The CT imaging of the right elbow demonstrated eroded proximal end of ulna on the upper end of the radius.
The direct microscopy of periodic acid Schiff stained FNA samples from the right ulnar head revealed spherules with multiple endospores (Figure 2). Greyish off-white fluffy colonies were observed on yeast phosphate agar at 25℃ after 5 days' incubation. Lactophenol cotton blue mount of the growth revealed hyaline hyphae fragmenting into barrel-shaped arthroconidia with alternate disjunctor cells morphologically resembling C. immitis. The isolate was sent to the Postgraduate Institute of Medical Education and Research, Chandigarh, India, for molecular confirmation. Amplification of the entire ITS region (ITS-1, 5.8 S rRNA, ITS-2 of rRNA) was done by polymer chain reaction (PCR). A National Centre for Biotechnology Information (NCBI) Bsic Local Alignment Search (BLAST) of the sequence showed a 99% identity with C. posadasii.

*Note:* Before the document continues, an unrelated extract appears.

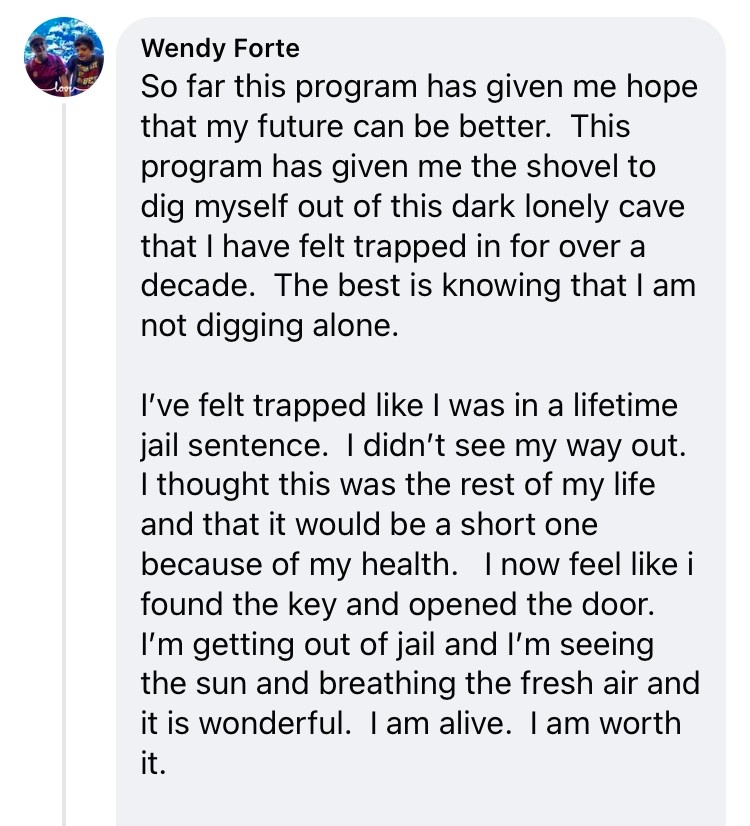Click the person on avatar's right side
Screen dimensions: 750x826
(84, 61)
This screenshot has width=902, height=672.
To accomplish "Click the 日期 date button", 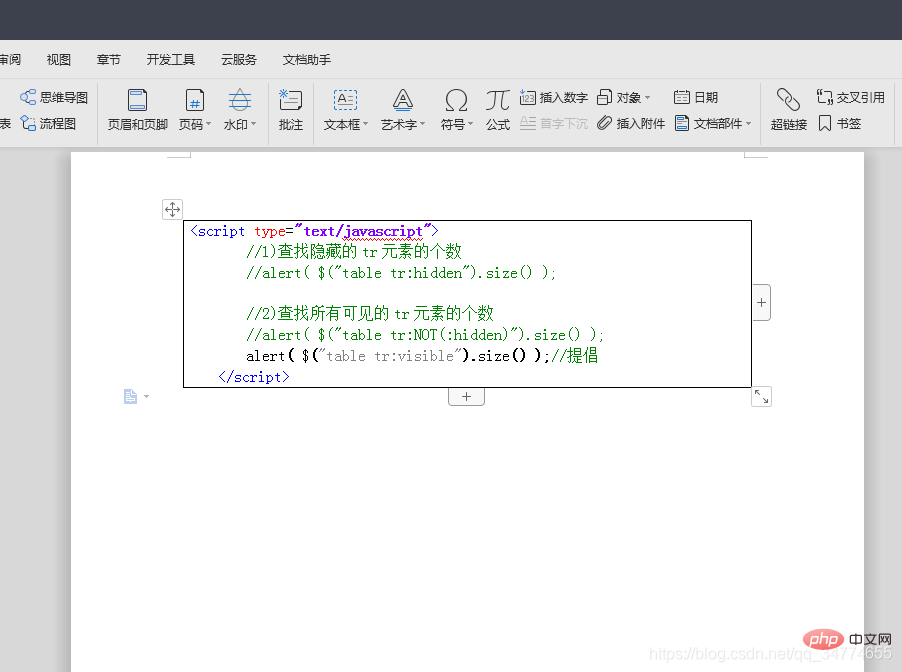I will click(x=695, y=97).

A complement fixation test (CFT) for coccidioidomycosis was performed (Focus Diagnostics, CA, USA), and revealed a positive titre of 1:32.

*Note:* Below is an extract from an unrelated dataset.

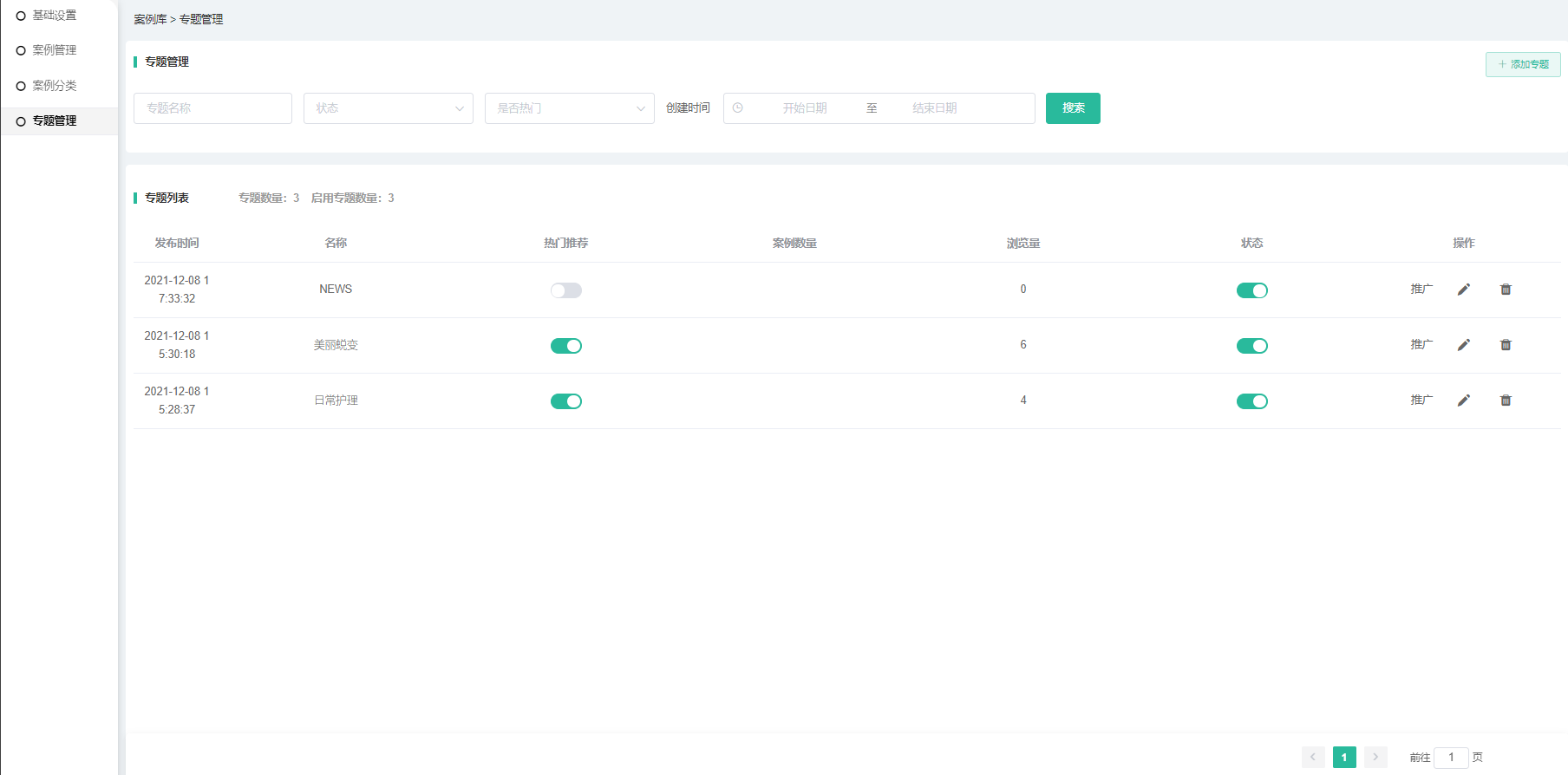Navigate to 案例分类 in sidebar menu
Image resolution: width=1568 pixels, height=775 pixels.
[x=54, y=86]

Periodic acid-Schiff stained fine-needle aspirated sample from right ulnar head revealed spherules with multiple endospores (450X).
The patient was treated with intravenous amphotericin B deoxycholate (50 mg/day) for 20 days followed by oral itraconazole (400 mg/day). He was successfully treated after 1 year of antifungal therapy.
Discussion
With the ease of global travel, imported cases of coccidioidomycosis have been reported in travellers from Europe, Canada and Asian countries including India.3–7 Our patient, a resident of Delhi, India, had a history of travel to Phoenix (Arizona) and Nevada. He was immunocompetent and possibly acquired the infection during his travels. Unfortunately, his diagnosis was delayed and he was treated with several courses of anti-tubercular therapy. Coccidioidomycosis masquerades clinically and radiologically as TB. Furthermore, the histological lesion of both diseases present as granuloma formation. The similarity of both diseases and the rarity of coccidioidomycosis in India misled earlier doctors. Finally, the observation of spherules (30–40 µm) with endoconidia helped in the diagnosis of coccidioidomycosis.8,9 In this case, the infection progressed to disseminated disease due to the delayed diagnosis, although he was immunocompetent. The disseminated disease in endemic areas is observed in immunocompromised individuals, including patients suffering from malignancy; HIV infection; transplant patients; pregnant women; and those facing heavy exposure such as archaeologists, construction workers and agricultural workers. Certain ethnic groups, that is, patients of Afro-American and Asian origin with blood group B, are at high risk of suffering from disseminated disease. 8
Demographic, clinico-mycological, therapeutic profile of the authentic cases from India.
Four earlier case reports (Das et al., Deodhrane et al., Kamil et al., Chakrabarty et al.) were excluded because they were highly questionable, as definitive diagnoses were based on the histologic examination of tissues only and Coccidioides immitis was not isolated on culture.
Conclusion
The present case highlights the fact that the increased frequency of international travel of Indian citizens has resulted in an increase of the number of cases of imported coccidioidomycosis in India. A high index of clinical suspicion by clinicians and microbiologists is therefore required when treating patients who have recently returned from visits to endemic regions.